Provided passage:

____

There is going to be value drift even if we get an FAI. Isn’t that inherent in extrapolated volition?
No. Progress and development may be part of human preference, but it is entirely OK for a fixed preference to specify progress happening in a particular way, as opposed to other possible ways. Furthermore, preference can be fixed and still not knowable in advance (so that there are no spoilers, and moral progress happens through your effort and not dictated “from above”).
It’s not possible to efficiently find out some properties of a program, even if you have its whole source code; this source code doesn’t change, but the program runs—develops—in novel and unexpected ways. Or course, the unexpected needs to be knowably good, not just “unexpected” (see for example Expected Creative Surprises).
I agree that such a fixed preference system is possible. But I don’t think that it needs to be implemented in order for “moral progress” to be indefinitely sustainable in a positive fashion. I think humans are capable of guiding their own moral progress without their hands being held. Will the result be provably friendly? No, of course not. The question is how likely is the result to be friendly, and is this likelihood great enough that it offsets the negatives associated with FAI research (namely the potentially very long timescales needed).

____

Collected data:
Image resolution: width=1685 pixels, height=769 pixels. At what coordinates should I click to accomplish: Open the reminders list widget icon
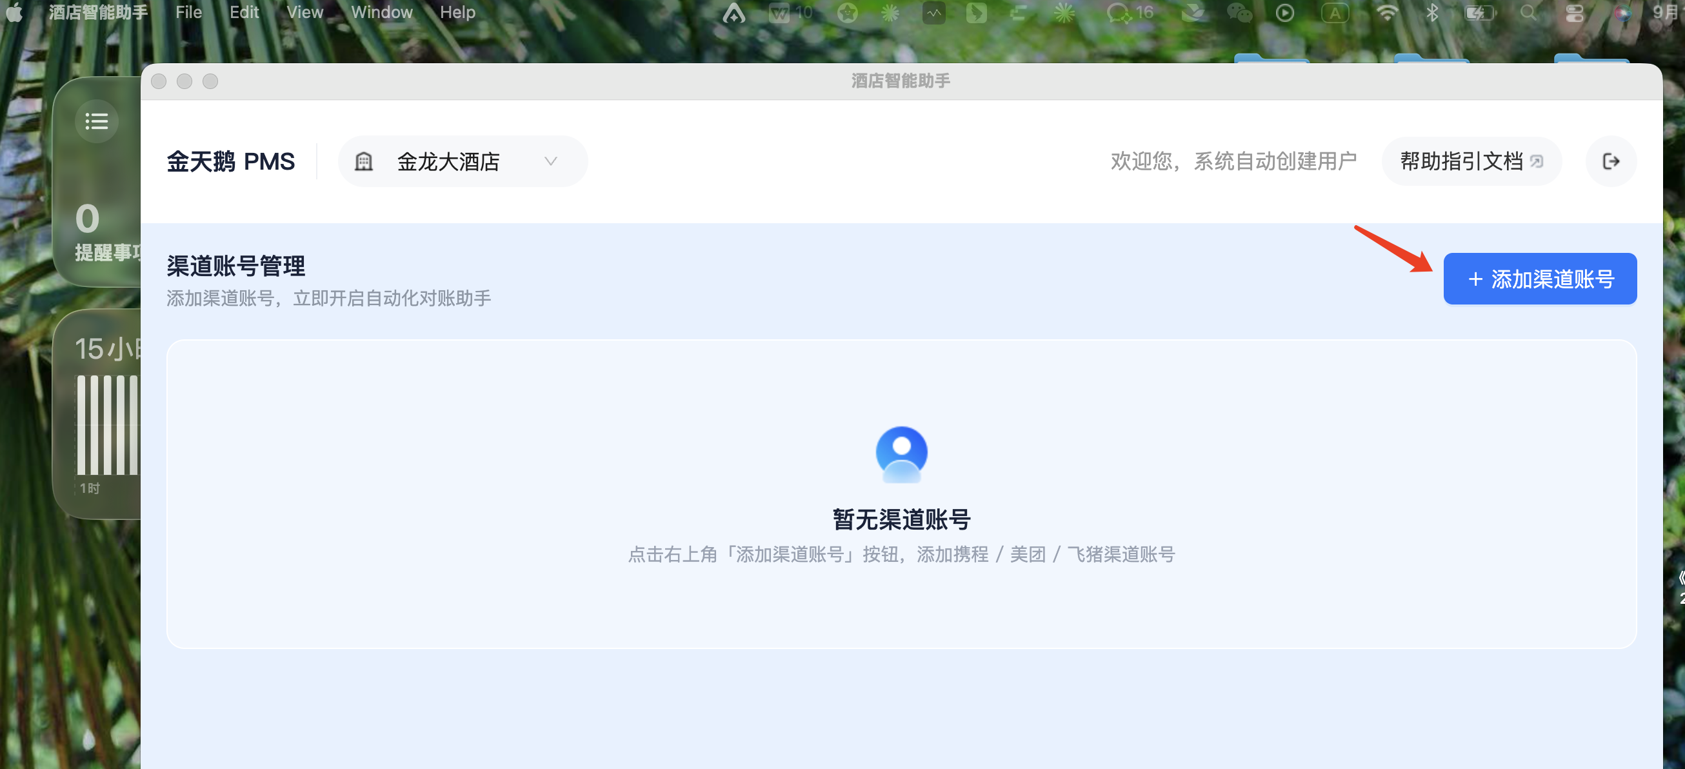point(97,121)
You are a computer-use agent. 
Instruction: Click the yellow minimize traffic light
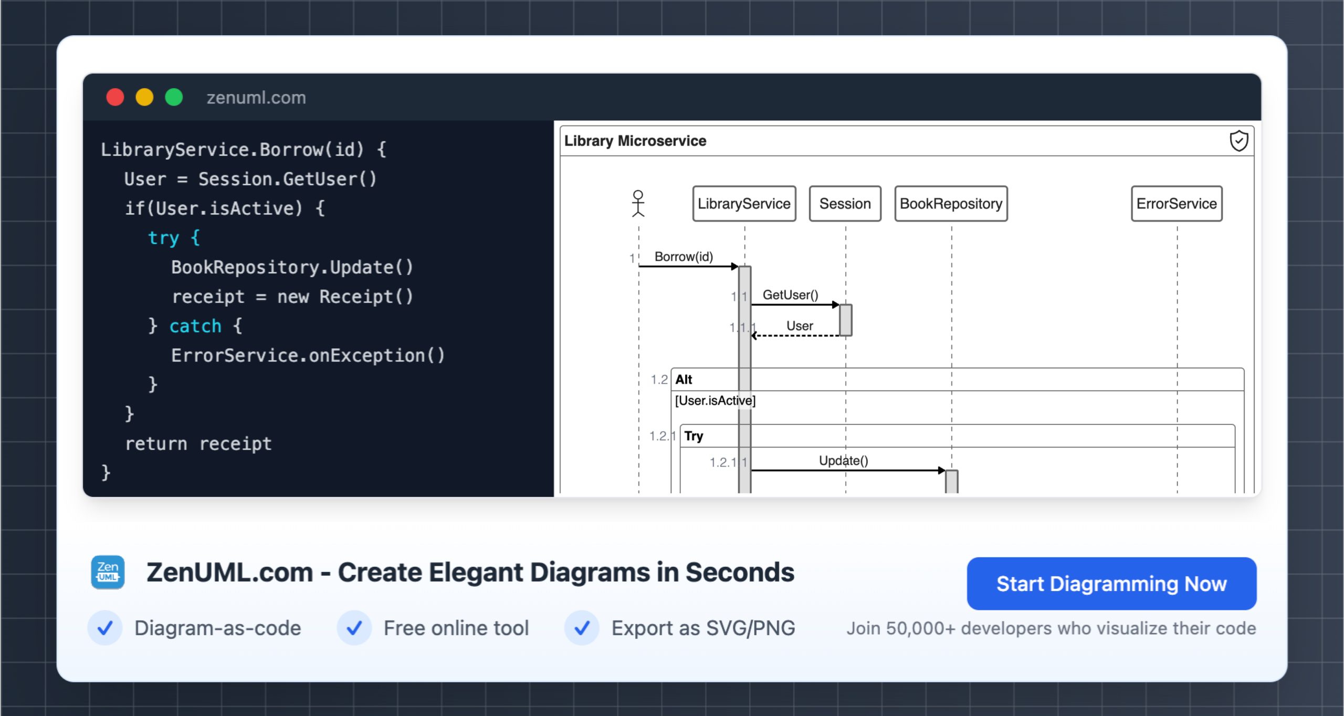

____

Required work:
1. Decide whether each statement agrees with the value drift thread. Answer yes or no for each, and quote the deciding words from the thread. (a) The thread says preference can be fixed and yet not knowable in advance. (b) The last writer holds that a fixed preference system is impossible. (c) The last writer expects the result of humans guiding their own moral progress to be provably friendly.
2. Go on with the value drift thread from the point where it stops.

Results by task:
1.
(a) Yes: "preference can be fixed and still not knowable in advance"
(b) No: "I agree that such a fixed preference system is possible."
(c) No: "Will the result be provably friendly? No, of course not."

2.
I think humans are capable of guiding their own moral progress without their hands being held. Will the result be provably friendly? No, of course not. The question is how likely is the result to be friendly
The strawman of “provable friendliness” again. It’s not about holding ourselves to an inadequately high standard, it’s about figuring out what’s going on, in any detail. (See this comment.)
If we accept that preference is complex (holds a lot of data), and that detail in preference matters (losing a relatively small portion of this data is highly undesirable), then any value drift is bad, and while value drift is not rigorously controlled, it’s going to lead its random walk further and further away from the initial preference. As a result, from the point of view of the initial preference, the far future is pretty much lost, even if each individual step of the way doesn’t look threatening. The future agency won’t care about the past preference, and won’t reverse to it, because as a result of value drift it already has different preference, and for it returning to the past is no longer preferable. This system isn’t stable, deviations in preference don’t correct themselves, if the deviated-preference agency has control.
I fail to see how my post was a straw man. I was pointing out a deficiency in what I am supporting, not what you are supporting.
This system isn’t stable, deviations in preference don’t correct themselves, if the deviated-preference agency has control.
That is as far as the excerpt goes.